The new major coupled with the heightened demand for ethnic studies classes due to the CSU ‘s new requirement couldn’t have worked out better for CSUDH’s Asian American program, said Dr. Mary T. Lacanlale, a lecturer in the Asian Pacific Studies program.
“Now that [AB 1460] passed, it perfectly coincided with Asian-Pacific studies becoming a major,” Lacanlale said. “We hope that with ethnic studies on everyone’s minds, it will help [put] Asian-Pacific studies on equal Footing with the other ethnic studies on our campus.”
Considering that California is the state that birthed ethnic studies as an academic discipline thanks in no small part to the Asian-American Political Alliance and its involvement with the Third World Liberation Front, the coalition of ethnic student groups on California campuses that led the crusade, the question of why it took so long for CSUDH to offer a major seems valid.
It certainly isn’t for lack of numbers.
Asian American Enrollment Steady
Asian Americans make up 16.4 percent of California’s population, the largest of any state. LA County has the highest number, around 1.5 million According to CSU data, in 2019 Asian Americans comprised 8 percent of CSUDH students (1,356) , and Pacific Islanders less than 1 percent (52).
That trailed Black students by 3 percent and was 1 percent higher than white students.
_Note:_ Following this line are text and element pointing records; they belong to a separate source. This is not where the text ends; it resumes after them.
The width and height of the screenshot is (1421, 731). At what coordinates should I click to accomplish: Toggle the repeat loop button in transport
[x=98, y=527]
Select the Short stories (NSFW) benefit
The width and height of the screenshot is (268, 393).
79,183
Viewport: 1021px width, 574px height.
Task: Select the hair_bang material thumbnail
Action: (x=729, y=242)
But since 2000, as Latinx numbers have grown from 29 percent to 64 percent and Black numbers have dropped from 27 percent to 11 percent and white numbers from 24 percent to 7 percent, Asian American numbers have stayed relatively constant: 9 percent in 2000, 8 percent in 2019.
And it wasn’t lack of interest.
In an effort to gauge student interest in a new major, Park conducted a survey in spring, 2017. “About 58.68% and 56.48% of the respondents agreed that a major in Asian-Pacific Studies and Asian/Pacific Islander Studies, respectively, [was] needed,” Park said.
But even armed with this data, it was a long road to get AAPI recognized as a major. Part of that was the time-intensive process, which involved paperwork and approval from the campus level to the Chancellor’s office.
Generally, in order to receive approval, new programs have to be tied to social, demographic and other economic trends and must be weighed against the interests of incoming students. Along with student interest, surveys and studies must be done examining the diversity and inclusivity of a new major, as well as research on job opportunities and degree usability.
But once Park conducted her campus survey, and processed the data, she was convinced that a new major was possible.
““The growth amounted to almost 300% from spring 2016 to fall, 2016,” Park said. Soon after, APPI became on par with and even sometimes exceeded that of some larger departments in the College of Arts and Humanities. So this took about three to four years, not including the preparations and proposal writing.”
One thing in the Asian Pacific Studies program’s favor was its pairing of Asian American and Pacific Islander studies. One concentration will focus on the study of Asian-Pacific people, societies and countries within a historical, cultural and political perspective. The Asian American and Pacific Islander concentration will focus on Asian American and Pacific Islander American history, community, social and political development. “
“We are one of a small number of programs that connects Asian-Pacific Studies and Asian American and Pacific Islander studies not only in Southern California, but also in the nation,” Park said.
Seven new courses have been adopted for the new major and Park said more are planned.
“We hope to create courses that focus on individual API groups’ experiences, histories and cultures,” Park said. “And to strengthen our courses on Asian Americans and Pacific Islanders.”